News that world-class New York chef Daniel Boulud will bring a large restaurant to One Vanderbilt won’t fill the tower’s nearly 1.7 million square feet of office space overnight — but it sure helps.
With a move, developer SL Green has put a popular, human face on the $3.1 billion skyscraper it’s building next to Grand Central Terminal. The deal lends the spectacular tower more cachet than first office tenant TD Bank, which is taking 200,000 square feet, including a retail branch.
As we first reported Monday on 24hbongdda.site, Boulud will launch an 11,000-square-foot eatery on One Vanderbilt’s second floor overlooking the teeming corner of Vanderbilt Avenue and 42nd Street. He’ll also have an Epicerie Boulud grab-and-go outlet at sidewalk level.
The breakthrough comes as SL Green talks to prospective office tenants, most notably JPMorgan Chase, which is considering moving its headquarters there. Sources said that if the bank decides instead to move to Hudson Yards or not move at all from its current Park Avenue digs, a long list of tenants seeking 100,000 to 200,000 square feet each are itching to pounce on One Vanderbilt. The tower is to open in 2020.
Last October, SL Green Managing Director Brett Herschenfeld told The Post, “We are in the latter stages of selecting one of the top restaurateurs in the world.” We’ve heard that before elsewhere, only to see another cookie-cutter “food hall.”
Unlike most of his competitors, Boulud has never had to close a Manhattan restaurant. His empire runs the gamut of price points, from burger-happy DBGB on the Bowery to top-end Restaurant Daniel on East 64th Street — with DB Bistro Moderne, Bar Boulud, Boulud Sud and Cafe Boulud in between.
SL Green is landlord to some great restaurants — most notably to Eleven Madison Park at 11 Madison Ave. (Coincidentally, Eleven Madison Park’s owners also plan a major eatery at another major new Midtown office project, L&L Holding Co.’s 425 Park Ave.)
But the deal with Boulud is of a different kind than SL Green has done in the past. “If there’s a departure here, it’s that we are actually partnering with Daniel — something we haven’t done before,” SL Green CEO Marc Holliday told us.

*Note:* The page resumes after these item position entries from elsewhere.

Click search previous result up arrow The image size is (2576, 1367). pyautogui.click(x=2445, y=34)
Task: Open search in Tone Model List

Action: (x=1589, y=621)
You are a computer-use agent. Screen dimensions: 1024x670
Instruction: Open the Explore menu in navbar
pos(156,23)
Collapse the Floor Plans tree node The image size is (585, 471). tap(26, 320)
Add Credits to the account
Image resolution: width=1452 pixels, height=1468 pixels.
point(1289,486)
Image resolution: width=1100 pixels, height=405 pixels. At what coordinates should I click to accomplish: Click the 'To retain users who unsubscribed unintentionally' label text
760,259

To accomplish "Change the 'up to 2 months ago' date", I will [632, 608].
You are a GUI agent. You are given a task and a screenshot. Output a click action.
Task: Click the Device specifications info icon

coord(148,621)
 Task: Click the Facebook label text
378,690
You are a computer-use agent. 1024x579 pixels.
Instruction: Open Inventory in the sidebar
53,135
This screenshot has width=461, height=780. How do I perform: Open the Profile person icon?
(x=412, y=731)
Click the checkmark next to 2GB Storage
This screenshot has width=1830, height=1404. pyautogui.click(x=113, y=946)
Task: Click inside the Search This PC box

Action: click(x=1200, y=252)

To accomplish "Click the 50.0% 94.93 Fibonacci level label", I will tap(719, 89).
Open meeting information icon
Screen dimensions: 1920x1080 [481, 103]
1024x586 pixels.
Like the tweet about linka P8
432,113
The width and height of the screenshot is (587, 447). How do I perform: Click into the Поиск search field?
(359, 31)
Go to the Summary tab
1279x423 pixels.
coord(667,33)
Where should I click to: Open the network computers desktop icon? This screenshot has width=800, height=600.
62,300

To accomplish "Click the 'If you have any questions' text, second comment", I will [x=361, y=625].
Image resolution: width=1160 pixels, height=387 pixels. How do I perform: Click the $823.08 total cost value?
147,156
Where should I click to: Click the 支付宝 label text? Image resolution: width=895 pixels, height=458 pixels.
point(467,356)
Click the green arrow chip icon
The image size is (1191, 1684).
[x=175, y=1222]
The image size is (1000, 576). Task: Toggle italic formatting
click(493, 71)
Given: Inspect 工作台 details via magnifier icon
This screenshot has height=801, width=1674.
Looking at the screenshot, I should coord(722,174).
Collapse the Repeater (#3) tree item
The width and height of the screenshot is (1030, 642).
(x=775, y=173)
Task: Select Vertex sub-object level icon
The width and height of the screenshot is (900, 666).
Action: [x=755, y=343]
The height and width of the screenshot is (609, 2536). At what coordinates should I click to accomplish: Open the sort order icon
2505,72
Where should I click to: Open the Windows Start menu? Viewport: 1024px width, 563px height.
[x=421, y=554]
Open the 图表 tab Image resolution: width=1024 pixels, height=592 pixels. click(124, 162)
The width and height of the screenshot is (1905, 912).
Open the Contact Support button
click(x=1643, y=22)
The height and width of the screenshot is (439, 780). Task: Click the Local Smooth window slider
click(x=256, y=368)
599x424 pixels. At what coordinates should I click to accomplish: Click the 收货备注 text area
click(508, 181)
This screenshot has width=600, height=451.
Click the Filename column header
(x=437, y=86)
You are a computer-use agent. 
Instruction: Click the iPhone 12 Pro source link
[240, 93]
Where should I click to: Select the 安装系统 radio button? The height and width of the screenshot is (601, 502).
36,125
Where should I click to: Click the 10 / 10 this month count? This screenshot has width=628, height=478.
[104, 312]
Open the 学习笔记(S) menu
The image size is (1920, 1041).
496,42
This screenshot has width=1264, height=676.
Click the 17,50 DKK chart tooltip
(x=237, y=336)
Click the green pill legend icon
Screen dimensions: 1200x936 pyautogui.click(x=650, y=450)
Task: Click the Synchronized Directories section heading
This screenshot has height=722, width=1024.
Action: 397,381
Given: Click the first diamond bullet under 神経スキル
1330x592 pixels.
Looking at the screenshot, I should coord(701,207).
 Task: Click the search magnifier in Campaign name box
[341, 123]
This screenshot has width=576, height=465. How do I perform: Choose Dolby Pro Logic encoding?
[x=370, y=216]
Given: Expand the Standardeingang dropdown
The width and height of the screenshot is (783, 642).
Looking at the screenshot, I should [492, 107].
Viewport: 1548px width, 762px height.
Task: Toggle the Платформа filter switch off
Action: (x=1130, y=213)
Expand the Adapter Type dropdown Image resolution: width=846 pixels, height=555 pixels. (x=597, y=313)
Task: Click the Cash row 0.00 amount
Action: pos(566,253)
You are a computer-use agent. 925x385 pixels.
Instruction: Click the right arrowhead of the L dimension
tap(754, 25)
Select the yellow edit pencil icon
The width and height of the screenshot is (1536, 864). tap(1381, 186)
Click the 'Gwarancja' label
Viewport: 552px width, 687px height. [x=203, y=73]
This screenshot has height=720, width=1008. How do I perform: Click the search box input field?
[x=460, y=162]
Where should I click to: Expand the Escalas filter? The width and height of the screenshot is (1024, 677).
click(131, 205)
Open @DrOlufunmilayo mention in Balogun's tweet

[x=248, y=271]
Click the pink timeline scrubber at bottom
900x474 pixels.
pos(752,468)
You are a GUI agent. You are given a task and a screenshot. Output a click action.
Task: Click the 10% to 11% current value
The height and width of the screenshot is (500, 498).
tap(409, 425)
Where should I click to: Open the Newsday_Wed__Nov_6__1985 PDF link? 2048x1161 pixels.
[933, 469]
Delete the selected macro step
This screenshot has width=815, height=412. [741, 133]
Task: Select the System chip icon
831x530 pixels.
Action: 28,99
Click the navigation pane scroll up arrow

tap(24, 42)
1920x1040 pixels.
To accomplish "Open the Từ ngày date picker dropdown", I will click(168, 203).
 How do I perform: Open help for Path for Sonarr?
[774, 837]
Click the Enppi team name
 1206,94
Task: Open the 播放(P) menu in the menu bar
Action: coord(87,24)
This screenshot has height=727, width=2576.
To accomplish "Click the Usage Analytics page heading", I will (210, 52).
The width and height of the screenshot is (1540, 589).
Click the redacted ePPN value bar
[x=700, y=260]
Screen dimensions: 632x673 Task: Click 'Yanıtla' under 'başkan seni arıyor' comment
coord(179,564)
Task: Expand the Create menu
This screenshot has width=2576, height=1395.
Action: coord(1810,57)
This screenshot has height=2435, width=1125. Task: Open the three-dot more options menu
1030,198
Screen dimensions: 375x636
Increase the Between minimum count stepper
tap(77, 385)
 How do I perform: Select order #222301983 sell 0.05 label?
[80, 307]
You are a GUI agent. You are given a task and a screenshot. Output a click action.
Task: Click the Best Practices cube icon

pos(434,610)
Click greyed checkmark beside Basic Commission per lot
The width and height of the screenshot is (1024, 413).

“We will put up the majority of the money for the project, but Daniel will put in some of his own as well,” Holliday said. “Daniel’s company, the Dinex Group, will manage and run the restaurant.” One Vanderbilt’s owners are SL Green and South Korea Pension Services, which bought a 27 percent stake last year, and Hines, which has 1.4 percent.
Boulud said, “We talked to them for a long time. We feel good together and I’m excited about this.”
Will his new place be French-inspired, like his others in New York? “It will be a fine restaurant,” Boulud said, but declined to discuss it beyond that — other than to say with a laugh, “It will not be Italian.”